Proxy Server <---|-- Resource Behind Firewall

We will setup a Remote Port Forwarding scheme to achieve this. In order to enable a remote port forwarding you would need to run ssh with the -R flag as follows:

 ssh -f -R 2222:localhost:22 user@proxy-server -i "path/to/proxy-server/key" -N

In the above snippet we are remotely forwarding any traffic from remote port 2222 to local port 22 which is the default ssh port. That means any traffic coming out of port 2222 of the proxy server will be mapped to port 22 locally.

3 – Establish a Local Port Forwarding Scheme (Remote Location)

Next we will need to establish a Local port forwarding scheme. Local port forwarding will forward  traffic from a specific local port to another port on a remote server.

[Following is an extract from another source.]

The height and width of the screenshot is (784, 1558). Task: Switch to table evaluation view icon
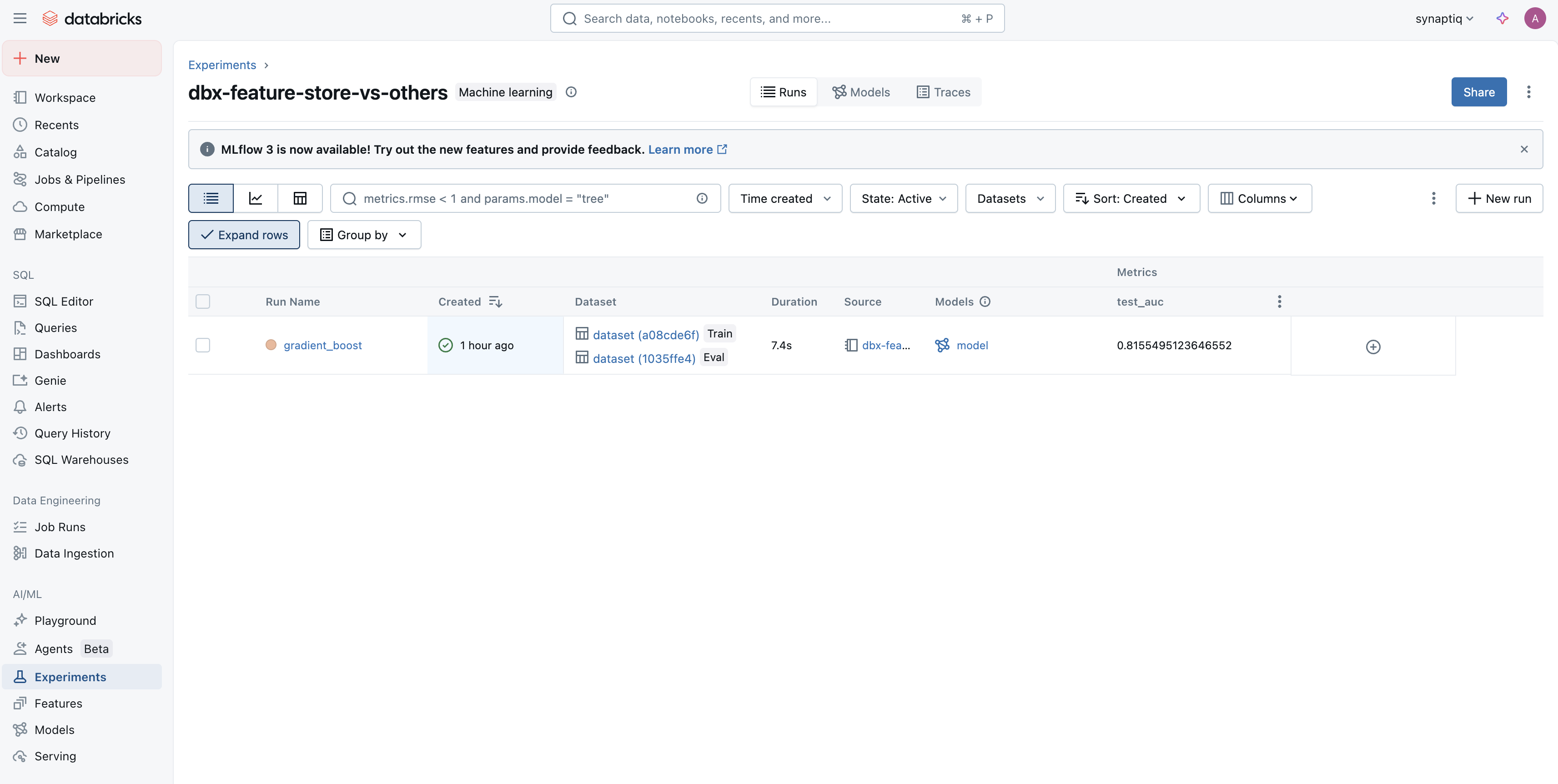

We will enable local port forwarding by using the -L flag as follows:

ssh -f -L 1234:localhost:2222 user@proxy-server -i "path/to/proxy-server/key" -N

In the above snippet we are locally forwarding any traffic from local port 1234 to port 2222 on the proxy server.

Remember in the previous step we mapped port 2222 on the proxy server to 22. That means any traffic coming out of port 1234 from the remote machine will transitively reach port 22 of our machine that is behind the firewall.

All that is left to do is tunnel through using the port 1234.

4 – Tunnel Through

Run ssh with -p flag, where port is 1234

ssh -p 1234 remote-user@localhost

At this stage you should be challenged for the password, once successfully authenticated, you should see the content of your remote machine locally.

How can I improve this, I want to make this more secure?

In this article I only covered the basics of port forwarding however, these basics can be used as a basis to create a secure VPN. Cloud compute services such as AWS provide a Identity and Access Management offering, alongside the IAM service one could code use the API to whitelist a set of IP addresses that can connect to proxy servers.